As the country stares down economic uncertainty amid concerns about President Trump’s economic agenda, largely led by global tariffs on U.S. imports, Woodbury sees an opportunity for Democrats to seize the moment of waning distrust. However, the former Harris 2024 campaign pollster said policies alone won’t win over voters, particularly among those who are giving up on the “system.” A HIT Strategies survey found that 78% of Black voters want to see Democrats “fight back as much and as visibly as possible.”
Even with Black voters seemingly having limited political power and Democrats having minority rule in Congress and across dozens of state legislatures, Woodbury explained that in states where Republicans have majority or supermajority rule in their state politics, Black voters see all forms of resistance or political fighting as necessary. He explained, “Preventing pain is, in fact, a demonstration of political power.”
Woodbury said he would like to see more Democrats take action, like Sen. Cory Booker’s more than 25-hour-long Senate speech in protest of the Trump administration.

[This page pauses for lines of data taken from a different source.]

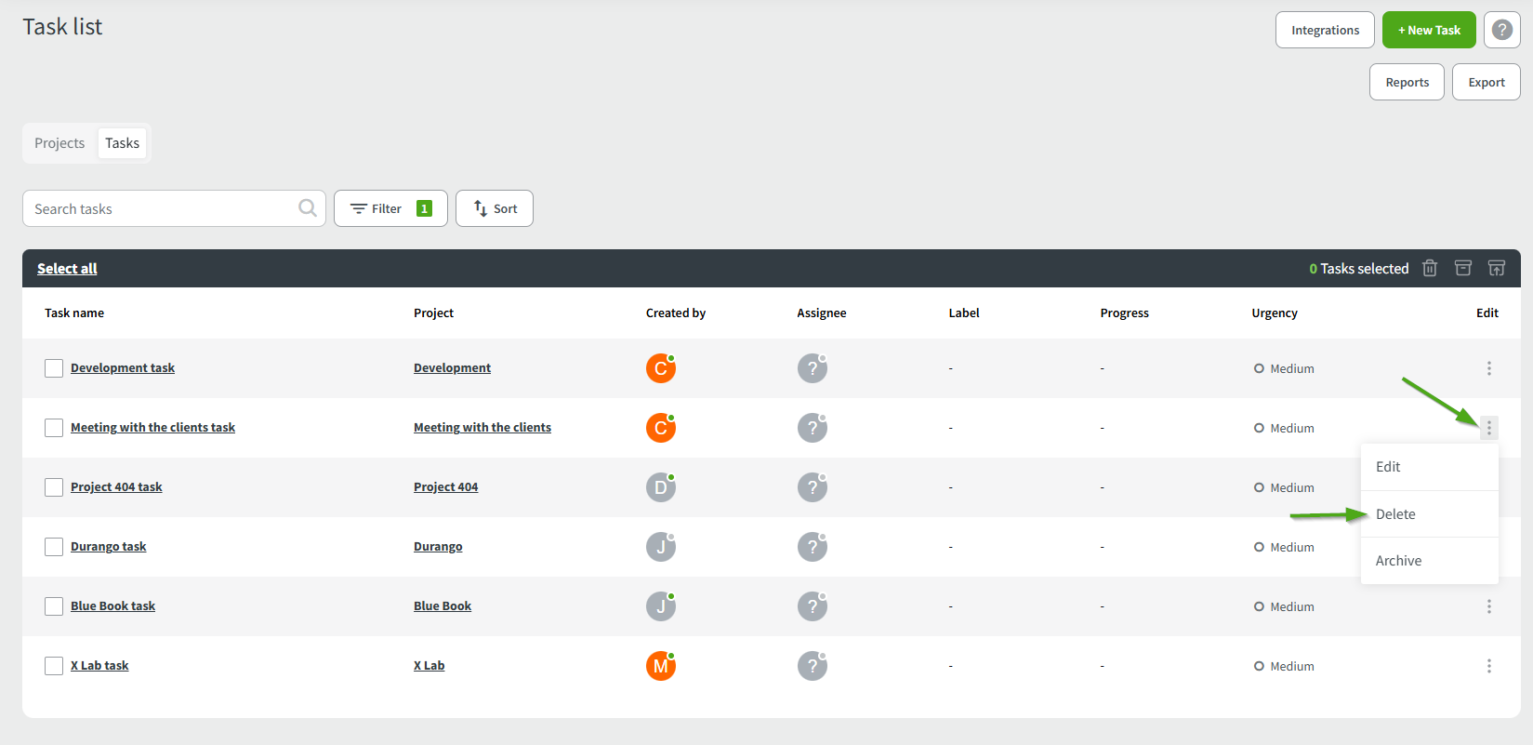Open help via the question mark icon
This screenshot has height=745, width=1533.
[x=1502, y=30]
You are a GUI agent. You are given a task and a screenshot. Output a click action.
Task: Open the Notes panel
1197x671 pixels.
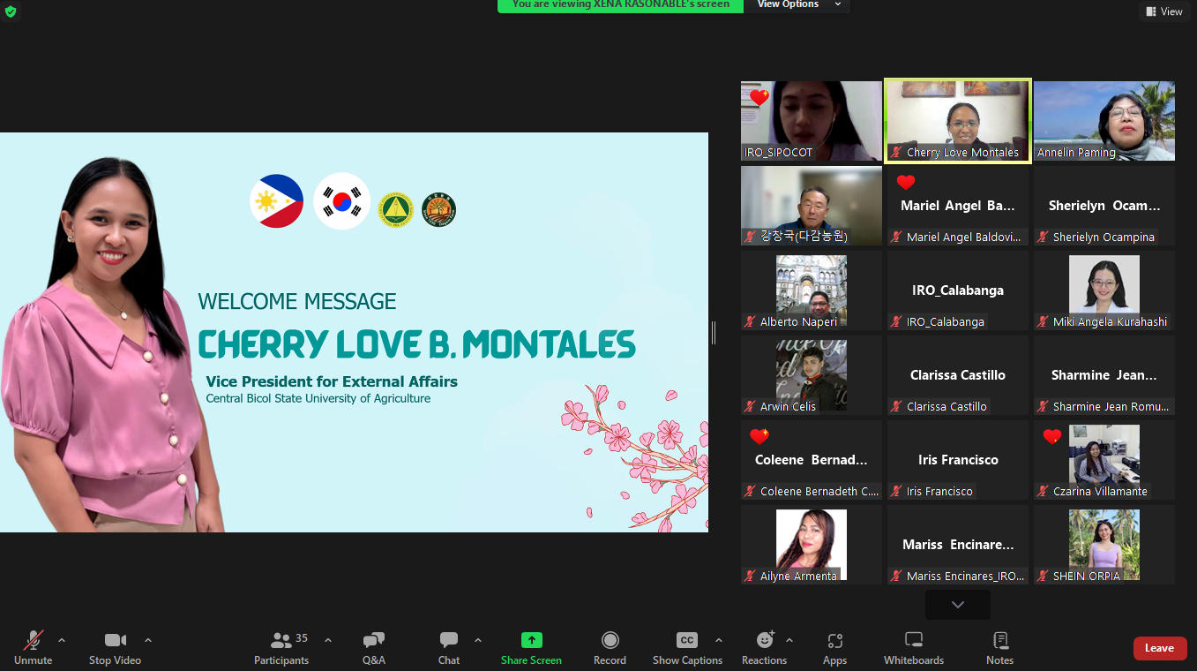point(999,647)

“Fear is contagious, but so is courage. And I think that what Cory Booker did demonstrated so much courage, and it was an inflection point where we had an opportunity to spark more of that type of resistance,” Woodbury told theGrio. However, Woodbury said he would’ve liked to see Booker do a media tour and further explain “why he did what he did, and how you too can sign up for that resistance.” He added, “That’s the part that is missing. It is the amplification.”
While sentiments may be low, Woodbury said Black voters have “always responded to overwhelming pain with an equal and greater force of power.”
As [former U.S. Representative] Barbara Jordan said in her speech during the [President Richard] Nixon impeachment, when she confronted the fact that Black folks were not trying to save ourselves, we were trying to save America from itself,” he explained. “And because of our sacrifice, our toil, our blood, sweat, and tears to be included in ‘We the People,’ we are in the best position to defend the people and ourselves.”
Cliff Albright, co-founder of Black Voters Matter, said he believes what he calls a “MAGA regression and repression” will require Black Americans to “lean even more into our Blackness,” including “our black creativity…our Black futurism.”
“Not just seek to survive this moment, but find ways to thrive moving forward. That’s been the story of our history, and we are certainly going to walk in that right now,” Albright told theGrio. “We have always responded to the backlash and to the periods of regression by digging deeper into our Blackness, by digging deeper into our sense of selves, and to come up with new solutions.”